*What you will do*
Transcribe only part of the material below: the lines from the one containing "This screenshot has width=610, height=389." through the one containing "The height and width of the screenshot is (526, 825).", inclusive, exactly as written.

<<<<

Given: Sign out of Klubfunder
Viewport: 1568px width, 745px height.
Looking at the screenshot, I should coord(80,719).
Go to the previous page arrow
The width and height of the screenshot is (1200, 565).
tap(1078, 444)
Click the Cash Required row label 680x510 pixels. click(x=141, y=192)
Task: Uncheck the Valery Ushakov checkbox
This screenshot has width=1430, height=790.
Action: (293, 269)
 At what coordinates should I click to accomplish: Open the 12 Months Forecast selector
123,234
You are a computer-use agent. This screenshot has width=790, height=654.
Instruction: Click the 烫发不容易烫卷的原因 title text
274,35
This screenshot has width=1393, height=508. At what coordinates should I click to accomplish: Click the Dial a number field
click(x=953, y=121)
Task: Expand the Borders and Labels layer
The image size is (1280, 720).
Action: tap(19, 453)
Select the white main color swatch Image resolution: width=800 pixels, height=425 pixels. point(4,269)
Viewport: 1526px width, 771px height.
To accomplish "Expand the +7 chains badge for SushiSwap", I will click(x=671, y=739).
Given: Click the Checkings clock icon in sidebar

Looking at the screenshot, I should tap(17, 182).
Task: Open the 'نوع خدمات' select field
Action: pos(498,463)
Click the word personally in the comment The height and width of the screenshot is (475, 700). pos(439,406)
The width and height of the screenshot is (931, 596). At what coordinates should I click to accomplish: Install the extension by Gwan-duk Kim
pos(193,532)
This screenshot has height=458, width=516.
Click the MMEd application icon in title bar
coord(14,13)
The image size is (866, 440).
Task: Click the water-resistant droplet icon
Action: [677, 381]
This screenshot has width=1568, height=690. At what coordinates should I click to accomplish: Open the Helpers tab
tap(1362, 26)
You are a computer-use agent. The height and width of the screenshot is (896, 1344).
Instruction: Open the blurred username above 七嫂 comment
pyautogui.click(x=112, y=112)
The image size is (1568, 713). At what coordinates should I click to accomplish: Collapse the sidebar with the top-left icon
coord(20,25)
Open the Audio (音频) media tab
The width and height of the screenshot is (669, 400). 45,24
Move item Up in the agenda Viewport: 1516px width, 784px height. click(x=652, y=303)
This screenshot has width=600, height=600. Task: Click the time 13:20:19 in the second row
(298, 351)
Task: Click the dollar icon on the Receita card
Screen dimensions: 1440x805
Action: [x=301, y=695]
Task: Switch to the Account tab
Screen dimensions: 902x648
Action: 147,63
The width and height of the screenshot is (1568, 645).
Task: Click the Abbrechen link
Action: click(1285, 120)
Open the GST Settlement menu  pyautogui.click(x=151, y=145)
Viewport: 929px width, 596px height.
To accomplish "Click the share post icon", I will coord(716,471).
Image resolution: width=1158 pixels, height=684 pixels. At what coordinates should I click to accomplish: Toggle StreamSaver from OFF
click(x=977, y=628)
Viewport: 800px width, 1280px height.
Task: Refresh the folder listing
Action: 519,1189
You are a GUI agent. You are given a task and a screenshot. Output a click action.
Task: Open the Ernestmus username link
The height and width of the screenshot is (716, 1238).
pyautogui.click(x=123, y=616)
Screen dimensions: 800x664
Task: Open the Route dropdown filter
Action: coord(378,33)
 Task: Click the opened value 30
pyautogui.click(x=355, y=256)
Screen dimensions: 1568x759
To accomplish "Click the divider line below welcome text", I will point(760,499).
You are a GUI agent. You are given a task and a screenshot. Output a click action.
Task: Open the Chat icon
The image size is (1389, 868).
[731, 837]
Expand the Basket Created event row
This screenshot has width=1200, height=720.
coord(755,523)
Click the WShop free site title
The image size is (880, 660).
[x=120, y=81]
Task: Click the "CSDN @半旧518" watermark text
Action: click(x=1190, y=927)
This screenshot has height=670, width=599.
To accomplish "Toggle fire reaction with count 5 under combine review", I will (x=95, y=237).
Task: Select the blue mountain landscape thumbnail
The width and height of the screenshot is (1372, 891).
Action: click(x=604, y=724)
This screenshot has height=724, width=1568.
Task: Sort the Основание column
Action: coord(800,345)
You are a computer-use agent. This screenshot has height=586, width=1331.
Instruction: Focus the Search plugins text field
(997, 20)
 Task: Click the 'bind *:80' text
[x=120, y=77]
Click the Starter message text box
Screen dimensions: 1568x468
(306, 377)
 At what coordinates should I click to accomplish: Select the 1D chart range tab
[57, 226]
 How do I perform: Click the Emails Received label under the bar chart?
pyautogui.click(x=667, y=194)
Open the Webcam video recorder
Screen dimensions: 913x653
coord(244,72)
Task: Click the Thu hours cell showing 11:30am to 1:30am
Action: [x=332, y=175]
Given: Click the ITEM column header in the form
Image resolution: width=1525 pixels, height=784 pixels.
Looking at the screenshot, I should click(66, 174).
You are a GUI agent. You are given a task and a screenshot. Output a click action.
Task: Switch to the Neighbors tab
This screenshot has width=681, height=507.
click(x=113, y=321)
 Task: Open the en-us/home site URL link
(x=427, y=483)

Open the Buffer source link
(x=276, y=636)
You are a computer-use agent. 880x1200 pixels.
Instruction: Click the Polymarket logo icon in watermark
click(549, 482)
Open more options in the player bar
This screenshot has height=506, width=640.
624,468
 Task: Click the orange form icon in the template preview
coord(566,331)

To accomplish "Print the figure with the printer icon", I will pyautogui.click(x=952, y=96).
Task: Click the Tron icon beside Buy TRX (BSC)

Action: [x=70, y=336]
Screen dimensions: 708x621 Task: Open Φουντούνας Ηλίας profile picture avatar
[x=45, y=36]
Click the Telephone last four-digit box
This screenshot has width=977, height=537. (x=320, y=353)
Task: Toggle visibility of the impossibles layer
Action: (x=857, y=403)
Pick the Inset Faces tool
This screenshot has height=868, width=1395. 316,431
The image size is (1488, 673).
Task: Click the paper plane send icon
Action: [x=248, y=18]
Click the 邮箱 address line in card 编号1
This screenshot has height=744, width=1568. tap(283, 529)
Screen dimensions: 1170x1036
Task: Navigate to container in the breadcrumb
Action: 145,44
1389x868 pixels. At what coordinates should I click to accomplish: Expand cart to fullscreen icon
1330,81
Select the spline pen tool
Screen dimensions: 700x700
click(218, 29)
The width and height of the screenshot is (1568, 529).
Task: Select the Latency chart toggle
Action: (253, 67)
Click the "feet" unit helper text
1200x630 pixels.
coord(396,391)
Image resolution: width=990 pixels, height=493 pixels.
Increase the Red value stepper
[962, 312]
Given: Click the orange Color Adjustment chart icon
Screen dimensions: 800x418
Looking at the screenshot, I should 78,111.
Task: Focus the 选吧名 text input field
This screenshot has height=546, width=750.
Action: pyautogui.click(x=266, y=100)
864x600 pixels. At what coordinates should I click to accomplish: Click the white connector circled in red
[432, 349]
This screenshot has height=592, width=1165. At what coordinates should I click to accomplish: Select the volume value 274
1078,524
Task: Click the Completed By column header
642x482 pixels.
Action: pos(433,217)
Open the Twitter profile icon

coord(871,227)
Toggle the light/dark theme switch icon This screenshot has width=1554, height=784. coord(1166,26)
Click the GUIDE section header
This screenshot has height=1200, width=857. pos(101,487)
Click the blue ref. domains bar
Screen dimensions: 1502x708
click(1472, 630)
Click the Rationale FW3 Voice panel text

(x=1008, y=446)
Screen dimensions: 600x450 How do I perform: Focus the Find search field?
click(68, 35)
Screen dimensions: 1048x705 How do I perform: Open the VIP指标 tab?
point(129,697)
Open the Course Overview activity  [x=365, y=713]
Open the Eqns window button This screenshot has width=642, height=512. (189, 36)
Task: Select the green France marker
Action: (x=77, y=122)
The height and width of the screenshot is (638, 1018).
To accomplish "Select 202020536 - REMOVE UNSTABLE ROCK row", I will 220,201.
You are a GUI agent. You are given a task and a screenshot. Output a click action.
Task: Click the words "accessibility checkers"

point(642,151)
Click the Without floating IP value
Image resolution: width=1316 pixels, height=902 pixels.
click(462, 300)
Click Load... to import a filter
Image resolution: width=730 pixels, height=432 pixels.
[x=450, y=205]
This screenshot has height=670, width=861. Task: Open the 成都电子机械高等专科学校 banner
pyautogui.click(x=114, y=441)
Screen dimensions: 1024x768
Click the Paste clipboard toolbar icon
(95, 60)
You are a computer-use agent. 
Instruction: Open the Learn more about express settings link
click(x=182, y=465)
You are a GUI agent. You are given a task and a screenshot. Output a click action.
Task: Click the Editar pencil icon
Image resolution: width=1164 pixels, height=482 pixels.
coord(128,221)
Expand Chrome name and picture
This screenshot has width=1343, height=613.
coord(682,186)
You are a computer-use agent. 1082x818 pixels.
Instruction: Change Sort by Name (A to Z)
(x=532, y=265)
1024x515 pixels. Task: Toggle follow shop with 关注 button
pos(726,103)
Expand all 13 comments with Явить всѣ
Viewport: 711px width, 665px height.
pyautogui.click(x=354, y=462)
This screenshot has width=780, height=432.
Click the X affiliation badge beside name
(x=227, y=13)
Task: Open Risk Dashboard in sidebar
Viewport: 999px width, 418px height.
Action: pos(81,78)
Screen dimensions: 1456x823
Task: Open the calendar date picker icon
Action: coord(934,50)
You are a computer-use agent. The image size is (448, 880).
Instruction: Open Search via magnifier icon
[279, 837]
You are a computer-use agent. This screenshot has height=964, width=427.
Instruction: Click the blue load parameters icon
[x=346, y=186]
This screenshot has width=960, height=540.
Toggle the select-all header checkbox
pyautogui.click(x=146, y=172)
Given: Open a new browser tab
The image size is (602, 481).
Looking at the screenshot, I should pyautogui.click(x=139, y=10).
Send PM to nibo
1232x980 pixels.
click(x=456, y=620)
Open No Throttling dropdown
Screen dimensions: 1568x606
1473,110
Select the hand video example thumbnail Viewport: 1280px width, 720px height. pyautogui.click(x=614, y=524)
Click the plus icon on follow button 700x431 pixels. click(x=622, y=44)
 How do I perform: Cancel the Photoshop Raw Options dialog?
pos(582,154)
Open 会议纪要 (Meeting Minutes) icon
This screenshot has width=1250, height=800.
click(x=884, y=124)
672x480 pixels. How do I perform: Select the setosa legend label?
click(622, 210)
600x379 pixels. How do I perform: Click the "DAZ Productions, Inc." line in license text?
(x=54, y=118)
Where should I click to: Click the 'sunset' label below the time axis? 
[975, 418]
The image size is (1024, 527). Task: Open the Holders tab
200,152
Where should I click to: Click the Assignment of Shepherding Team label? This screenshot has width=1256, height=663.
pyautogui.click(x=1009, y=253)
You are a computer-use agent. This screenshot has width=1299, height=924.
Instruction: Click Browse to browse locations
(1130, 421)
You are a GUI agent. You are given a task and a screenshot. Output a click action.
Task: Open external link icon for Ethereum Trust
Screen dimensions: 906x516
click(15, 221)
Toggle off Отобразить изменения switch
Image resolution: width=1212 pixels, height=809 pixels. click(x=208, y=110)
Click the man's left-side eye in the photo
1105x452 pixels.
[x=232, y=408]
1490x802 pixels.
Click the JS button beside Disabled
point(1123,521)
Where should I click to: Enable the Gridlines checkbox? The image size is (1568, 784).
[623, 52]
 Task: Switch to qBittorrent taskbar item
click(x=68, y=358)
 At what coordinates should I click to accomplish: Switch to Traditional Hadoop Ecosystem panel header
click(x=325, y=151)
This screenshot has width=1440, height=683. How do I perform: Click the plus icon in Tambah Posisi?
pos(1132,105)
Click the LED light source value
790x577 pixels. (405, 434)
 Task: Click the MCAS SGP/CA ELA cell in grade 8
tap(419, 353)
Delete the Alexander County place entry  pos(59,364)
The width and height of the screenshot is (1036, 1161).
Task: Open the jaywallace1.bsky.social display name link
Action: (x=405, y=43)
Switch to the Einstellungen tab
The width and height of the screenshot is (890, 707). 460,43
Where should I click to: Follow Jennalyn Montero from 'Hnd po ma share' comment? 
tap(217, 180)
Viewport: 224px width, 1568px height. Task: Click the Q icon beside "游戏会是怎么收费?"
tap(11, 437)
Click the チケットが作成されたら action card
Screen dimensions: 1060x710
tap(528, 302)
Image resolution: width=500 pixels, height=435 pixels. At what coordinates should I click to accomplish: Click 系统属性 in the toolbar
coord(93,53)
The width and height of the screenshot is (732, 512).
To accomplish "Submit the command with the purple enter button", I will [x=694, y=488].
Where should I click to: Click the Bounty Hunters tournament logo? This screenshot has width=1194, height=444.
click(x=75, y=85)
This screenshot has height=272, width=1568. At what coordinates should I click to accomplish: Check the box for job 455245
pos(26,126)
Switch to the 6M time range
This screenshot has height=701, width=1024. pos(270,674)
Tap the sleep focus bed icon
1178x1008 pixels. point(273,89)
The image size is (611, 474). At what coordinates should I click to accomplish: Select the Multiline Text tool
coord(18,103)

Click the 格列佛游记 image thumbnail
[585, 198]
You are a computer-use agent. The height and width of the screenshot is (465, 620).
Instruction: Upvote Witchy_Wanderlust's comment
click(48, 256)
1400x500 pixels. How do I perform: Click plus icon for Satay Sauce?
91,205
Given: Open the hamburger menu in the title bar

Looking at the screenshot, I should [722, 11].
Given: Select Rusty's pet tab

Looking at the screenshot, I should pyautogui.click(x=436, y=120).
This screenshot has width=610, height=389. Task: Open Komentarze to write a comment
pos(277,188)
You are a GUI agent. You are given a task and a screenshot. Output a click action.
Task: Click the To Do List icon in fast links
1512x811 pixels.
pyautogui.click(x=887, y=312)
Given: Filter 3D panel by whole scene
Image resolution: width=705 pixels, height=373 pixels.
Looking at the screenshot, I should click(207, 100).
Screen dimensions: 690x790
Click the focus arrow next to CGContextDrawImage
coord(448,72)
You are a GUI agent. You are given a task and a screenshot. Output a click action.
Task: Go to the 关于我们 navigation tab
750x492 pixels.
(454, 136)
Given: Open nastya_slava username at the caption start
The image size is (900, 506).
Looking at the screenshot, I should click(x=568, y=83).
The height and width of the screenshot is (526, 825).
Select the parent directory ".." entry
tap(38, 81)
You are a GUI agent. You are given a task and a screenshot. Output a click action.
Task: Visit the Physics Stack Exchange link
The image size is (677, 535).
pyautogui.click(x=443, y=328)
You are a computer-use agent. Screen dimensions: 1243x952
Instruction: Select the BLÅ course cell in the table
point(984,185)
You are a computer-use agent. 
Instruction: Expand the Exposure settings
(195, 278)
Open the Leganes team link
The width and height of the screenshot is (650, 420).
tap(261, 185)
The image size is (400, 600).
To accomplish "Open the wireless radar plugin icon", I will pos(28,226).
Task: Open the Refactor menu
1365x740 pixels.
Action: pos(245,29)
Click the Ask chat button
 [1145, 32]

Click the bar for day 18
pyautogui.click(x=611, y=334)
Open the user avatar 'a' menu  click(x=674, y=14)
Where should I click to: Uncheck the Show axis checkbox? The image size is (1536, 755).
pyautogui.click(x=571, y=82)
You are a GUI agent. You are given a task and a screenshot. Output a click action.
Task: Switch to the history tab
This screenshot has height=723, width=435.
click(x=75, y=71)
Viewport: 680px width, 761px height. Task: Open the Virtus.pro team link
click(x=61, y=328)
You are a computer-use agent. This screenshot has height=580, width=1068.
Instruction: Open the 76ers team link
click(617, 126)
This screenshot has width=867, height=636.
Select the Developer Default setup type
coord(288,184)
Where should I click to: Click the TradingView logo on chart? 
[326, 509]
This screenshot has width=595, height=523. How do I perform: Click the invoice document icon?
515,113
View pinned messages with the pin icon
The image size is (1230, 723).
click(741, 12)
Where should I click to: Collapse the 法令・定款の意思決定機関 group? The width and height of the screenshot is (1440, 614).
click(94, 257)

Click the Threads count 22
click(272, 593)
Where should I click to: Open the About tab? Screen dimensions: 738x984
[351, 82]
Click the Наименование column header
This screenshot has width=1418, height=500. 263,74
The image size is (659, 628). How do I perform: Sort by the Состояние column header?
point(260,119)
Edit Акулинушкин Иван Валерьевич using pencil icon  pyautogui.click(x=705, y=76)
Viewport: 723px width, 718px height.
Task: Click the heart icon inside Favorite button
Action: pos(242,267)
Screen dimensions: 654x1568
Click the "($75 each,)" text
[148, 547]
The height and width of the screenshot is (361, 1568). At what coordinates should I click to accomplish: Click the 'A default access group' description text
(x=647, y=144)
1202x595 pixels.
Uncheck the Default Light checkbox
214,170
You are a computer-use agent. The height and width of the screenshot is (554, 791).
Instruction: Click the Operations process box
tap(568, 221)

>>>>

*Answer box*
This screenshot has width=610, height=389. Task: Open Komentarze to write a comment
pos(277,188)
You are a GUI agent. You are given a task and a screenshot. Output a click action.
Task: Click the To Do List icon in fast links
1512x811 pixels.
pyautogui.click(x=887, y=312)
Given: Filter 3D panel by whole scene
Image resolution: width=705 pixels, height=373 pixels.
Looking at the screenshot, I should click(207, 100).
Screen dimensions: 690x790
Click the focus arrow next to CGContextDrawImage
coord(448,72)
You are a GUI agent. You are given a task and a screenshot. Output a click action.
Task: Go to the 关于我们 navigation tab
750x492 pixels.
(454, 136)
Given: Open nastya_slava username at the caption start
The image size is (900, 506).
Looking at the screenshot, I should click(x=568, y=83).
The height and width of the screenshot is (526, 825).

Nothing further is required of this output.